Sesame Chicken Caesar Salad
Prep time: 25 minutes Makes 2 entrée or 4 side servings
|10||ounces boneless, skinless chicken (about 2 breasts)|
|1/2||cup panko crumbs|
|2||tablespoons raw sesame seeds|
|1||tablespoon olive or canola oil|
|Sesame Caesar Dressing|
|1/4||cup bottled Caesar salad dressing, my favorite is Johnny’s Great Caesar|
|3/4||teaspoon dark or toasted sesame oil|
|8-9||cups (9 oz.) combination of romaine lettuce and baby spinach leaves|
|1/3||cup toasted almonds, whole or coarsely chopped|
|1/4||cup shredded Parmesan cheese, plus more for topping|
For even, quick cooking, slice chicken breasts horizontally to ½-inch thickness, or flatten with palm of hand or a meat mallet. (Or, purchase chicken tenders).
Combine panko crumbs, sesame seeds and salt in a clean plastic bag. Add chicken to the bag; toss and press until crumbs evenly coat chicken.
Heat oil in a nonstick skillet over medium-high heat. Add chicken; cook, turning once until well-browned and internal temperature is 170°F, about 5 minutes per side. Slice into ½-inch strips.

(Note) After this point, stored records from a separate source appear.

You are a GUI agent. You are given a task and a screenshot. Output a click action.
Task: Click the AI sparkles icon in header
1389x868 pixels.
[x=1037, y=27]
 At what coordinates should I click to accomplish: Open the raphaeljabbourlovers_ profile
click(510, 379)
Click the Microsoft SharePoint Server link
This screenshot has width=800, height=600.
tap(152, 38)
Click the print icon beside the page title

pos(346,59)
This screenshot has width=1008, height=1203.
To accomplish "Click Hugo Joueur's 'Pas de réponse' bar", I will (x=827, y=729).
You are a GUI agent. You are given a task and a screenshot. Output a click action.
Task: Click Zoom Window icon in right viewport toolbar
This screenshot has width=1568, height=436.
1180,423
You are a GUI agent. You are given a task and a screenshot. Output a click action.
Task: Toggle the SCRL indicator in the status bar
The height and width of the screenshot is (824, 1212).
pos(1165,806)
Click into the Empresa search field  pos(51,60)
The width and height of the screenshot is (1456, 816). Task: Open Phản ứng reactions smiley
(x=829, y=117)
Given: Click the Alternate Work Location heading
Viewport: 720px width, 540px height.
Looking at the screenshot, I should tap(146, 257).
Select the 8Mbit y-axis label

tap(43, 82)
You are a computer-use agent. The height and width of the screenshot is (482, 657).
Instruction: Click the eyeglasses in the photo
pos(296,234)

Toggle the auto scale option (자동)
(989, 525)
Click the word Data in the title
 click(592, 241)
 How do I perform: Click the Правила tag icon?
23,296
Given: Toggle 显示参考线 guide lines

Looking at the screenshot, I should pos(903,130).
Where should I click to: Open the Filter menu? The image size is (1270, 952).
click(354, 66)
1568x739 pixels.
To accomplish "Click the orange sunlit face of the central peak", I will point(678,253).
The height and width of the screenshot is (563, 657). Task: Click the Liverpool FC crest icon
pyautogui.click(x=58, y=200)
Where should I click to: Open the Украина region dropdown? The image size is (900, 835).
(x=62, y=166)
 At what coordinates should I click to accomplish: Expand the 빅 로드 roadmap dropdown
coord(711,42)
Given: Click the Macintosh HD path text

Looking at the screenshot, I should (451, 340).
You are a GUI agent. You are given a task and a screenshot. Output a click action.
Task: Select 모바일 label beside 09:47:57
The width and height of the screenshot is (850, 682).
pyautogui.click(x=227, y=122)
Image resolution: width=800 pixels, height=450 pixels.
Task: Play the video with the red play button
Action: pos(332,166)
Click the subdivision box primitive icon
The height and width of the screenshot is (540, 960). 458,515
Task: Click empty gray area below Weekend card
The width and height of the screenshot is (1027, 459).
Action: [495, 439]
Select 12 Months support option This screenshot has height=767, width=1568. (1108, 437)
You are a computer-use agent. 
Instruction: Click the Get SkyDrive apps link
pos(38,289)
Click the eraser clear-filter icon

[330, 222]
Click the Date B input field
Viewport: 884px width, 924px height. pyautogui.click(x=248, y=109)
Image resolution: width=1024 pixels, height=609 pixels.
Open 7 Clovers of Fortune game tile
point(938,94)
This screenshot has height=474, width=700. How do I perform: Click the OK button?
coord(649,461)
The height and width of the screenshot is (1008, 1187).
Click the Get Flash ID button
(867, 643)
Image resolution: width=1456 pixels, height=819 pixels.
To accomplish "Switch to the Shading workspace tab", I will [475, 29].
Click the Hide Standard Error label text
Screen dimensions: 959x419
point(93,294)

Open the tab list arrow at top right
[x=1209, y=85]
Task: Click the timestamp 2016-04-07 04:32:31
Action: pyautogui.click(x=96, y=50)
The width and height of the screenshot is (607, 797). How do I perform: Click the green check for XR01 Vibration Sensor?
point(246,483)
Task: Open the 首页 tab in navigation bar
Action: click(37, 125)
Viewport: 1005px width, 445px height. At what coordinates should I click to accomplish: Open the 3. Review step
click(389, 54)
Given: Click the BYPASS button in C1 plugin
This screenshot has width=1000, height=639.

Meanwhile, stir together salad dressing and sesame oil. In a large bowl, toss dressing with lettuce and spinach, almonds and Parmesan. Serve salad topped with sliced chicken and additional Parmesan if desired.
An original recipe by Rosemary Mark
I usually prefer homemade salad dressings, but Johnny’s Great Caesar! regular or Lite! pass my taste test with high marks, and the sesame oil blends without being too oily. Johnny’s is available at grocery stores or Costco.
Panko crumbs are larger and lighter than dry bread crumbs and add a crispier texture. Look for the new Kikkoman Panko Bread Crumbs  in the Asian foods or baking sections of grocery stores. Or locate through http://www.kikkomanusa.com/product_locator/index.php 
Asian type sesame oils are usually called dark or toasted, and used as a flavoring condiment to add roasty-nutty notes. If the oil is very light colored it probably won’t have the distinctive flavor that highlights this recipe. Look for dark sesame oil in the Asian section of the supermarket.
Sesame oil and sesame seeds go rancid quickly if stored at room temperature. To keep fresh, store sesame oil in the refrigerator and seeds in the freezer.